Stocks open higher in first half hour with S&P 500 bursting through 980 resistances up 2% to 995.
*****

Motorola reports revenues down 40%  but reports $20 million in earnings and shore price jumps 15%.
*****

In the week ending July 25, the advance figure for seasonally adjusted initial claims was 584,000, an increase of 25,000 from the previous week's revised figure of 559,000. The 4-week moving average was 559,000, a decrease of 8,250 from the previous week's revised average of 567,250.
*****

The person said there are currently three players bidding for Volvo, including a group led by China's Geely Holding Group Co., as well as Beijing Automotive Industry Holding Co. and a Europe-based group of investors, which the person wouldn't identify. Those three possible buyers were supposed to submit final bids for Volvo in mid-July, and Ford had intended to choose a buyer relatively quickly.... Ford is "looking for the best buyer and most socially acceptable buyer possible for Volvo," the person said.

China?
*****

Illinois will deny the financial aid applications of an estimated 130,000 students -- the most in Illinois history. They were denied because they applied for state aid after May 15, a cutoff months earlier than in years past, thanks to Springfield's budget woes. What's more, under the state budget compromise reached earlier this month, which slashed funding for the state's Monetary Award Program in half, no student at any Illinois school will receive aid for the second half of the 2009-2010 school year. If lawmakers don't provide more funding, "that would be horrendous,'' said Andy Davis, director of the Illinois Student Assistance Commission, which runs MAP.
*****

We get mail:

Mini-vacation;

Sure. You lost your xxx at the casino and blew our savings and now you're in hiding.

We respond:

We are considering taking all our money to the casino since we earned a 50% return in one day playing Blackjack. Annualized, as Goldman did when reporting the return the Treasury received on its money, that works out to 18250% on a yearly basis. Not bad.
*****

Stocks closed higher o the day but the S&P 500 and DJIA lost half their gains for the day in the last hour of trading. The bulls would have liked to close on the high and the pullback in the last hour gave the bears a small sliver of hope.
*****

July 31:

Advance GDP (the first of four numbers) for the second Quarter was announced at down 1.1%. The markets were muted by that news.
*****

The S&P 500 opened down and traded at support at 980 before rebounding higher.
*****

We have tried to trade various short ETFs in the last few months and all of them have not acted as we thought they would. Luckily we have not lost much trading them. We are no longer going to trade them. We will remain in cash when we don’t like the markets. The long ETFs buy actual stocks and so they will give us the tracking we desire.
*****

From eschaton.com:

YAY! GREEN SHOOTS!

Gross domestic product, the broadest measure of economic activity, fell at a 1 percent annual rate in the April through June quarter, the Commerce Department said.

Oh, wait...

That compares with a 6.4 percent pace of decline in the first quarter, a revision from an earlier estimate of a 5.5 percent rate of decline.

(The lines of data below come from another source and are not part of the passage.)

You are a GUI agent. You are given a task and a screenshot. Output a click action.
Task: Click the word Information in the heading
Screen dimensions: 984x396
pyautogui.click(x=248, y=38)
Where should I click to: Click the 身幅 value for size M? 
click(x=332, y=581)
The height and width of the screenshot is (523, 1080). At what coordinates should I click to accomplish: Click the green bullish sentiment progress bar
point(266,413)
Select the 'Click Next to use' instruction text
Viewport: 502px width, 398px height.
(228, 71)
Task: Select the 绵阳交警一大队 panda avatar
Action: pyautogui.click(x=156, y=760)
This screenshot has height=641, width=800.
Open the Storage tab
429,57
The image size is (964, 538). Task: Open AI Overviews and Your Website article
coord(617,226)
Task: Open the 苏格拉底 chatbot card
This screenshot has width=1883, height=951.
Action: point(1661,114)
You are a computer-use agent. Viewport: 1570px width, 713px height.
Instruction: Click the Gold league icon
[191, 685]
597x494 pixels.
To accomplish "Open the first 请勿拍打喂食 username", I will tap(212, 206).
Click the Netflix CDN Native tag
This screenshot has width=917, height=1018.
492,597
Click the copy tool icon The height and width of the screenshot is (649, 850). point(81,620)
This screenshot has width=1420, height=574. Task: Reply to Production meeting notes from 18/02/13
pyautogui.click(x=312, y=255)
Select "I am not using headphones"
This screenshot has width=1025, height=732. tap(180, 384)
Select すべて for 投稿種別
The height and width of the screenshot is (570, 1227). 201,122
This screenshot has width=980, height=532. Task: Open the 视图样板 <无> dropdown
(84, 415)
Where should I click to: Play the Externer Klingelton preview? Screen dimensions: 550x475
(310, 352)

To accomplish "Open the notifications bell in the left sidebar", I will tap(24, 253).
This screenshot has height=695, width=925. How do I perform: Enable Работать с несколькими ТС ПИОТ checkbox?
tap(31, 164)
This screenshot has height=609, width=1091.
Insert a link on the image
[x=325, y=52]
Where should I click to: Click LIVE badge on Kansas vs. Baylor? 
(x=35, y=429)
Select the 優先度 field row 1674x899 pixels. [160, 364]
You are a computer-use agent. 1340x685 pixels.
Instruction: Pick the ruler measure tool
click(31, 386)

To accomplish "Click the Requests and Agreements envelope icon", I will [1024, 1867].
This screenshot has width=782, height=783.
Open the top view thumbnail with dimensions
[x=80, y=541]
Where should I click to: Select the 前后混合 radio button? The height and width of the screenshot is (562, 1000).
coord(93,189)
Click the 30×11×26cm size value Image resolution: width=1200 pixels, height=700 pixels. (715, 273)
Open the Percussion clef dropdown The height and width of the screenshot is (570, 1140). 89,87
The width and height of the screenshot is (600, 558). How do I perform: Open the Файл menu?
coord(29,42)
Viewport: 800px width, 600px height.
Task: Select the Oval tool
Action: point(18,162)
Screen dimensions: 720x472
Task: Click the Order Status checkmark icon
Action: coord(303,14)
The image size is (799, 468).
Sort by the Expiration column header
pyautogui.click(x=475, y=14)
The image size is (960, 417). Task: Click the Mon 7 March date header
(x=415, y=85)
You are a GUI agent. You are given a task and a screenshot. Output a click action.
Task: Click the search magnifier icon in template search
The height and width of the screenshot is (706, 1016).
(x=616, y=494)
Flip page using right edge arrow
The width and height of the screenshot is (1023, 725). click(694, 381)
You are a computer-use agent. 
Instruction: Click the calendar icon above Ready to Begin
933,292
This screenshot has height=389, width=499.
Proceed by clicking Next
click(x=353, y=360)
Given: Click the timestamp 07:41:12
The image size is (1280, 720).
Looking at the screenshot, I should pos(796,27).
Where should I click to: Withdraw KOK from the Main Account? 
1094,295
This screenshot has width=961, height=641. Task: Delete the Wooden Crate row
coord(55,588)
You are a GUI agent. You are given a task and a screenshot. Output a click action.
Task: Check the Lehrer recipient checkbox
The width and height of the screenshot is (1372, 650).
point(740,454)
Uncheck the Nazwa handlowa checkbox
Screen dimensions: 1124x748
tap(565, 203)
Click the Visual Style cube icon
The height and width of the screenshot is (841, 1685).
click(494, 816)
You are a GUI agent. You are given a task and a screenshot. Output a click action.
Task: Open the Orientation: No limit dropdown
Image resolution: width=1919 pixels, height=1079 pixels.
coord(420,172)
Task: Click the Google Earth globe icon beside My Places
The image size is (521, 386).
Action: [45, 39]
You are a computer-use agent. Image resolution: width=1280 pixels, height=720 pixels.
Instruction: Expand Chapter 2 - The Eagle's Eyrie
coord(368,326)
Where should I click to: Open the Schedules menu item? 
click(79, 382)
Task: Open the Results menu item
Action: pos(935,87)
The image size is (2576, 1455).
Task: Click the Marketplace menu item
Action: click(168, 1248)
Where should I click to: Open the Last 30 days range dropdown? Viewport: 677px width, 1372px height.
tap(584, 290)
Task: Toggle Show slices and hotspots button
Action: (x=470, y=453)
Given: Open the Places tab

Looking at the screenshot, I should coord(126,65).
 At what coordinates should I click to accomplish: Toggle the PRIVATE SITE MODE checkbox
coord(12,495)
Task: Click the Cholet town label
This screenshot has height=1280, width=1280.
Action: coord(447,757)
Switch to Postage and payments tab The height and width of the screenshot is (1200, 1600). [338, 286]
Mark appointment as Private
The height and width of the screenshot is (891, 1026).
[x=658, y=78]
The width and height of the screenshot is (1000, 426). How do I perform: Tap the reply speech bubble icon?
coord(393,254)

I'm always fascinated by the fact that nobody cares about the revisions. Yes, in the most recent quarter for which we have data the rate of economic contraction was "only" one percent annualized. But the previous quarter was... much worse than previously thought!
*****

An interesting story:

http://blogs.reuters.com/felix-salmon/2009/07/31/capco-wtf/
*****

The economies of the world are deemed safe for the week end at least and so the Oil Jockeys pump oil $2 higher today. Gold gained; Europe was lower; and Asia was higher.
*****

The major measures limped into the close but still managed to end the day and week and month higher.